6% It was very similar to that in the urban areas of northeaster

6%. It was very similar to that in the urban areas of northeastern China,16 and significantly higher than that reported at the beginning of this century for the entire country.3 Further analysis showed that increased BMI was the most important risk factor for prehypertension in our study. Even among patients with low-range prehypertension,

BMI was significantly increased compared VE-822? with the optimal BP group. Therefore, our study suggests that although sodium intake is relatively low in the Guangdong Province in southern China,17 the prevalence of prehypertension is almost as high as that in the northern area. With the economic development and lifestyle changes, obesity/overweight has become a very important risk factor for increased BP. Although the proportions of IFG and dyslipidaemia were higher in the prehypertension group than in the optimal BP group, in multivariable analysis the associations of IFG and dyslipidaemia with prehypertension were not significant after adjustment for BMI. Many studies have documented that overweight/obesity can cause significant insulin resistance, which may play

an important role in impaired glucose metabolism, dyslipidaemia and increased BP.18 19 Clinical studies have shown that weight control can significantly lower BP.20 These results indicated that lifestyle modifications, such as weight loss, are effective in the long-term primary prevention of hypertension. With the economic development and lifestyle changes, lifestyle modifications should be emphasised as a cornerstone in modern China. In addition to the traditional risk factors, previous studies have found that serum UA levels were significantly associated with prehypertension.21 22 The mechanisms may be associated with inhibition of the nitric oxide pathway and activation of the renin-angiotensin system.

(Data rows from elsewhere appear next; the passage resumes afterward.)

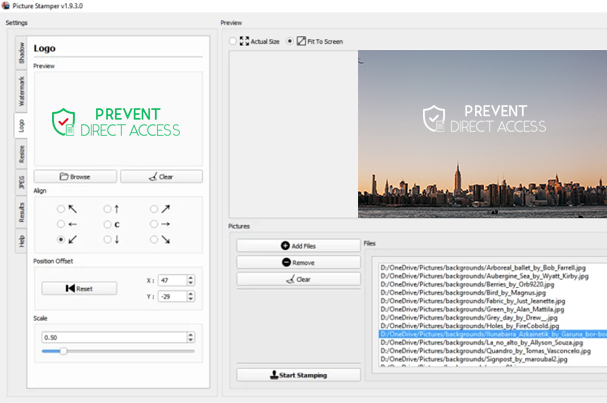Reset the position offset

click(79, 288)
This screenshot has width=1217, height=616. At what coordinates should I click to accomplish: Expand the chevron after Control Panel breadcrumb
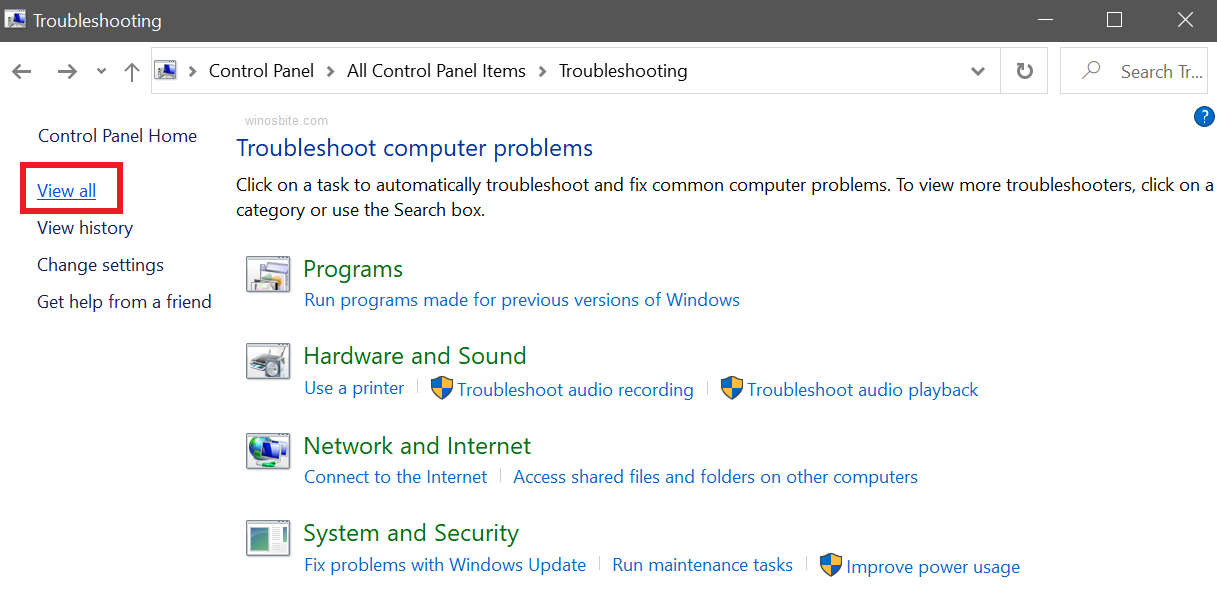pyautogui.click(x=331, y=71)
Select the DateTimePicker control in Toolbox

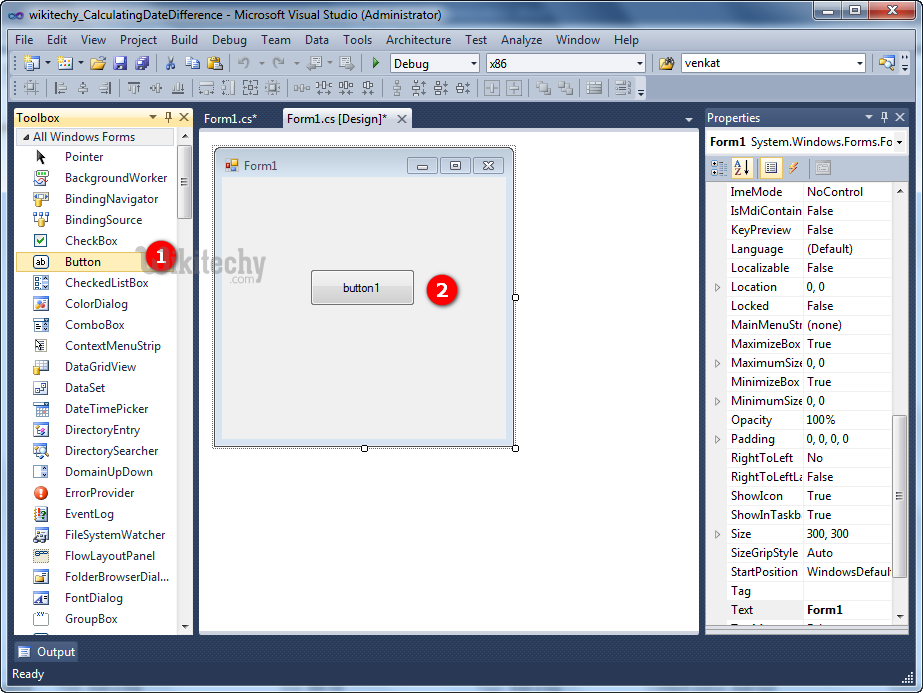tap(106, 409)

Further, UA can cause a proliferation of vascular smooth muscle cells and renal microvascular damage because of local inflammation and oxidative stress, finally leading to high BP.23 24 In our study, we found that the level of UA tended to increase in the low-range prehypertension group (p=0.07), and the difference was significant between high-range prehypertension and the optimal BP groups. These results indicate that the effect of UA on BP may be increased Dacomitinib throughout the entire prehypertension range. In a recent randomised controlled trial, prehypertensive obese adolescents aged 11–17 years were enrolled and randomised to a urate-lowering therapy (including allopurinol or probenecid) or placebo. Participants treated with a urate-lowering therapy experienced a highly significant reduction in BP (SBP 10.2 mm Hg and DBP 9.0 mm Hg, respectively). Systemic vascular resistance was also reduced in the urate-lowering therapy group.25 These findings strongly supported the synergistic pathogenic role of UA and obesity in hypertension.